• Task instructions: Rescale the data that begins at the line containing "The width and height of the screenshot is (396, 181)." and ends after the line containing "click(x=199, y=31)", and reproduce every line in that range, requests included. Multiply each coordinate in the answers by 2.4, round it to a whole number with halves rounded up, and keep everything else unchanged.

• Listed records:

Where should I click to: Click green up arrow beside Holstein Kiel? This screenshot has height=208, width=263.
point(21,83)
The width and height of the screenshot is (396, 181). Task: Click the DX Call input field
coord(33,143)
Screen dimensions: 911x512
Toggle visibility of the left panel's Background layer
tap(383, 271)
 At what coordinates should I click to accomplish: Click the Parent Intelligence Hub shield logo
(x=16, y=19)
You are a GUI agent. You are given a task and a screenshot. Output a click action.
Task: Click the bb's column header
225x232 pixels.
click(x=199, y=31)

---

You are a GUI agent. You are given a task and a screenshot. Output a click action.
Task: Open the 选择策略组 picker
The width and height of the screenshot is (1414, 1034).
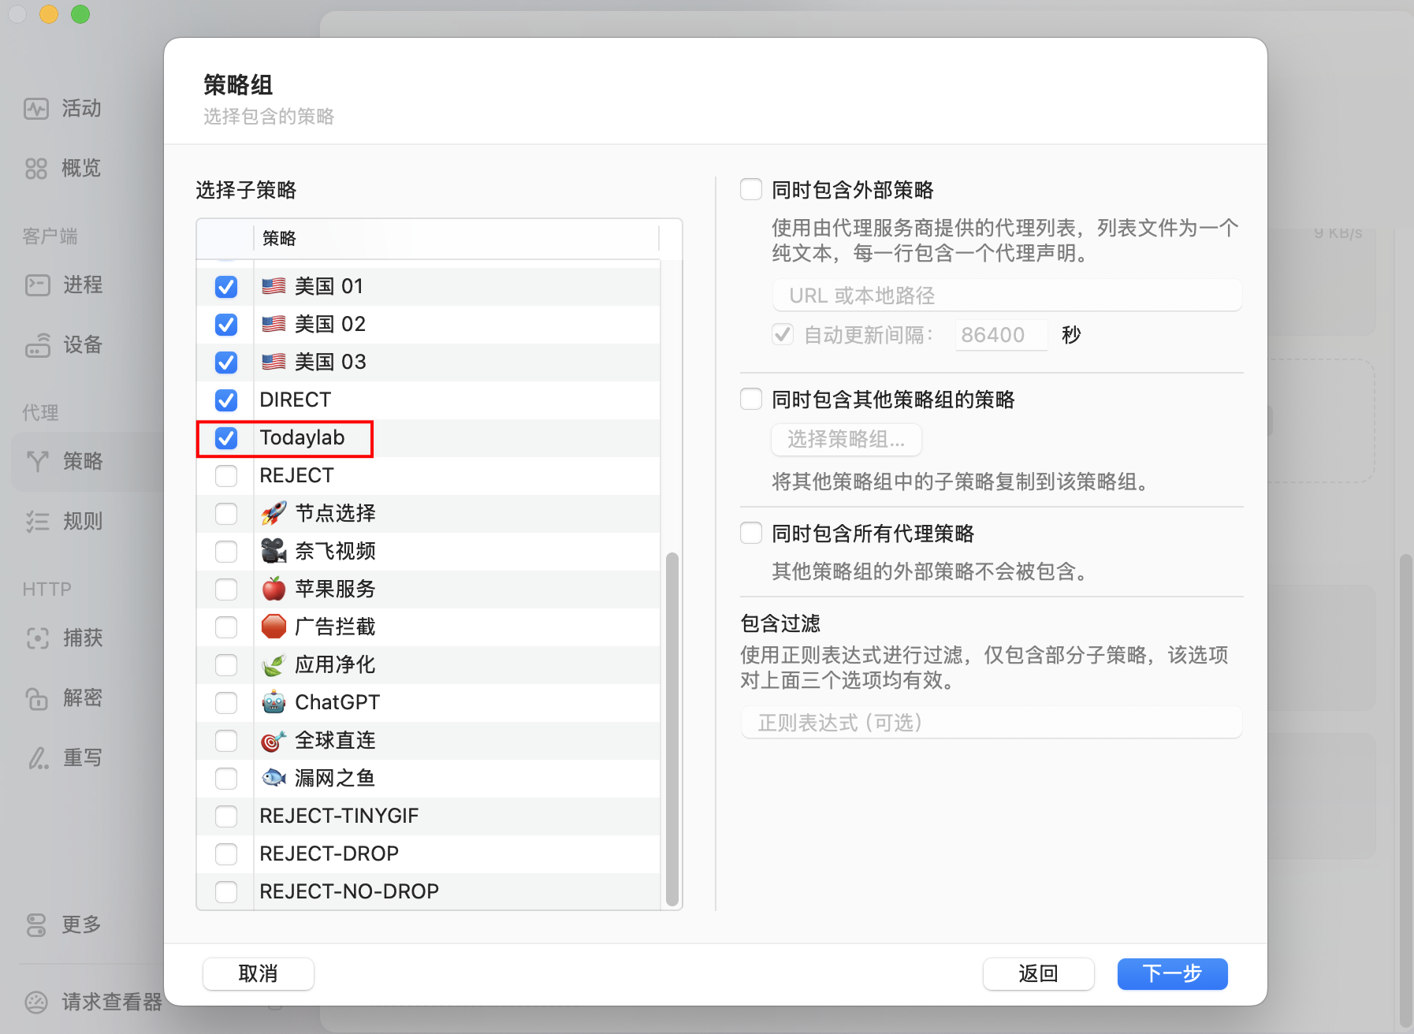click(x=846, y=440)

• Response to the exercise:
The width and height of the screenshot is (396, 181). Task: Click the DX Call input field
coord(79,343)
Screen dimensions: 911x512
Toggle visibility of the left panel's Background layer
tap(919, 650)
 At what coordinates should I click to accomplish: Click the Parent Intelligence Hub shield logo
(x=38, y=46)
You are a GUI agent. You are given a task and a screenshot. Output a click action.
Task: Click the bb's column header
225x232 pixels.
click(x=478, y=74)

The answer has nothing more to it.